* **Textauszug**:
Medizinische Biotechnologie

Sattes Umsatzplus bei Biopharmazeutika

Berlin - 05.05.2011, 11:48 Uhr


Die biopharmazeutische Industrie boomt: In Deutschland ist der Umsatz mit gentechnisch hergestellten Medikamenten 2010 im Vergleich zum Vorjahr um rund 8 Prozent auf knapp 4,9 Mrd. Euro gestiegen. Dies geht aus dem aktuellen Branchenreport „Medizinische Biotechnologie 2011“ hervor, den der vfa bio heute vorgestellt hat.

Grund für das Wachstum seien nicht etwa steigende Preise sondern ein erhöhter medizinischer Bedarf, erklärte Dr. Frank Mathias, Vorsitzender von vfa bio – einer Interessengruppe im Verband forschender Pharmaunternehmen – und CEO der MediGene AG: „Die neuen Biopharmazeutika der letzten Jahre haben beeindruckend bewiesen, wie gut sie Patienten helfen können. Deshalb erhielten mehr Patienten diese Medikamente als in den Jahren zuvor“.

Für 2011 rechnet man beim vfa bio mit einem deutlichen Abflachen des Wachstums. Während der im Sommer 2010 von sechs auf 16 Prozent erhöhte Herstellerrabatt 2010 nur ein halbes Jahr die Umsätze drückte, wird er 2011 ganzjährig wirken. Zudem werden in diesem Jahr auch die privaten Kassen von dem Zwangsabschlag profitieren. Mathias erklärte, 2010 seien durch den erhöhten Rabatt bereits 310 Mio. Euro des Umsatzes an die gesetzlichen Krankenkassen geflossen.

* **Bereitgestellte Angaben**:

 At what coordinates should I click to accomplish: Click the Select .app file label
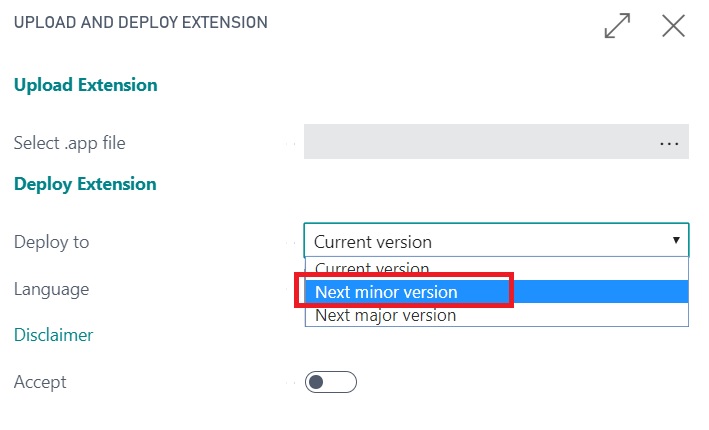tap(69, 143)
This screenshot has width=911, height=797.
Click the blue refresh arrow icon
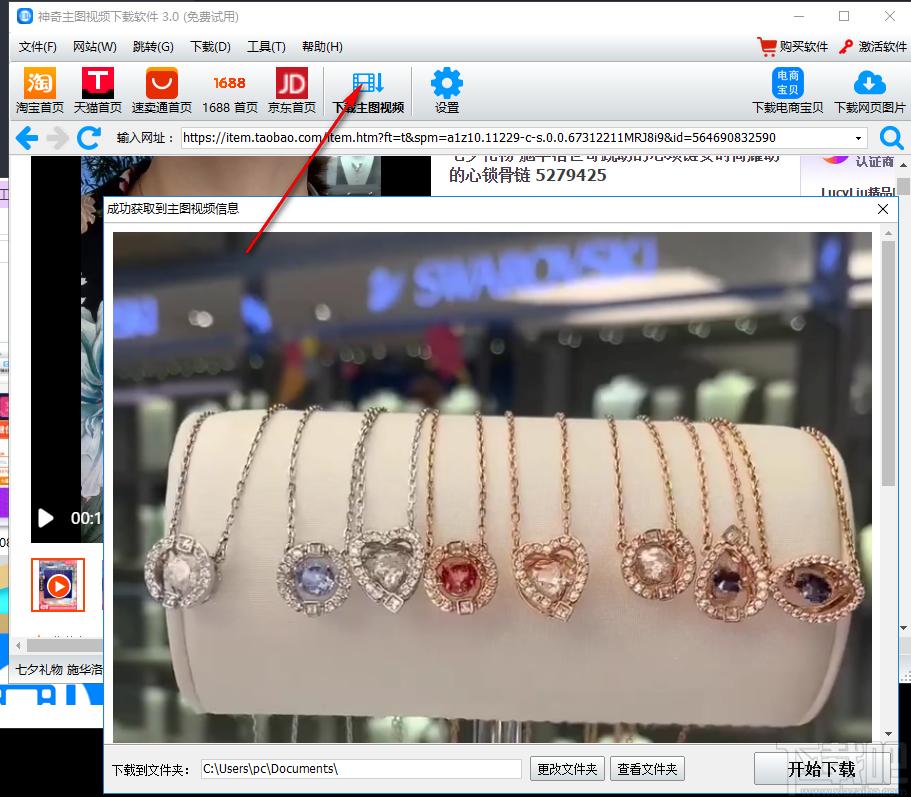tap(89, 138)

* **Arbeitsauftrag 1**:
Geben Sie den Textauszug zu Biopharmazeutika von „Für 2011 rechnet“ bis „gesetzlichen Krankenkassen geflossen.“ wortgetreu wieder.
* **Arbeitsauftrag 2**:
Auf welchen Wert wurde der Herstellerrabatt laut dem Textauszug im Sommer 2010 erhöht?

* **Lösung 1**:
Für 2011 rechnet man beim vfa bio mit einem deutlichen Abflachen des Wachstums. Während der im Sommer 2010 von sechs auf 16 Prozent erhöhte Herstellerrabatt 2010 nur ein halbes Jahr die Umsätze drückte, wird er 2011 ganzjährig wirken. Zudem werden in diesem Jahr auch die privaten Kassen von dem Zwangsabschlag profitieren. Mathias erklärte, 2010 seien durch den erhöhten Rabatt bereits 310 Mio. Euro des Umsatzes an die gesetzlichen Krankenkassen geflossen.

* **Lösung 2**:
Auf 16 Prozent, zuvor lag er bei sechs Prozent.